Although the gaps between stellar progress and lukewarm adoption are stark, it is these very gaps that will drive the industry forward.
For example, we need to speed up model training: the process we use to “teach” a machine learning algorithm. Currently, it takes days or months to train a new model, and a lot can go wrong along the way. We need to speed up this process to minutes or seconds.
We also need to automate data labeling, data collection, and model design. Right now these processes are far too labor-intensive, requiring lots of manual work from scarce technical specialists.
The availability and affordability of computing power will eventually become a bottleneck as well. Advanced AI systems such as AlphaGo Zero, DeepMind's latest iteration of its legendary Go-playing software, runs on about US$25 million dollars of hardware – a price tag well beyond the reach of most small to mid-sized enterprises.

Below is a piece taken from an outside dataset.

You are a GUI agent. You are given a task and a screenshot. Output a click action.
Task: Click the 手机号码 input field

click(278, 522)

Enabling an intelligent world
These challenges, along with paucity of talent and a fledgling ecosystem, are the inspiration behind Huawei's approach to developing accessible and inclusive AI.

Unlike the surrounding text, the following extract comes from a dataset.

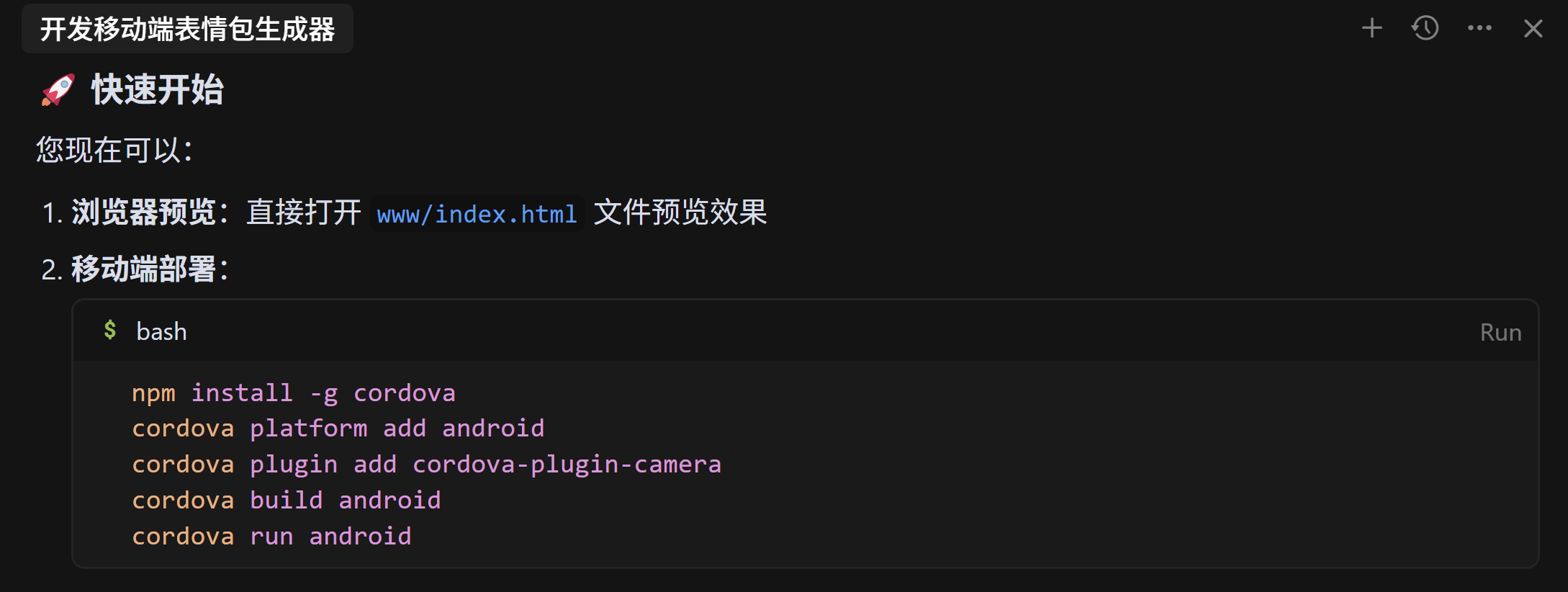Open chat history clock icon
Viewport: 1568px width, 592px height.
point(1425,28)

We are investing heavily in AI research, which focuses on developing the capabilities for more efficient, secure, and automated machine learning solutions.
Our recently announced Ascend family of AI chips will power a full range of AI scenarios for customers and partners. They will provide AI capabilities for public and private clouds, the industrial Internet of Things, consumer devices such as smartphones and wearables, and the edge environments that bring everything together.
These chips are part of a full-stack portfolio that includes an automated development toolkit, a unified training framework, and a set of powerful application enablement tools. The goal is to give companies and developers the power, tools, and platforms they need to develop AI applications for almost any situation.
Society will soon enter an intelligent world where everything is connected and everything can sense. As we move towards ubiquitous AI, all people and things will have access to intelligence as well.
The future of AI is one we all will share. Working together across disciplines and industry sectors, we can make it a reality.
William Xu is Chief Strategy Marketing Officer and a member on the board of directors at Huawei Technologies Co., Ltd.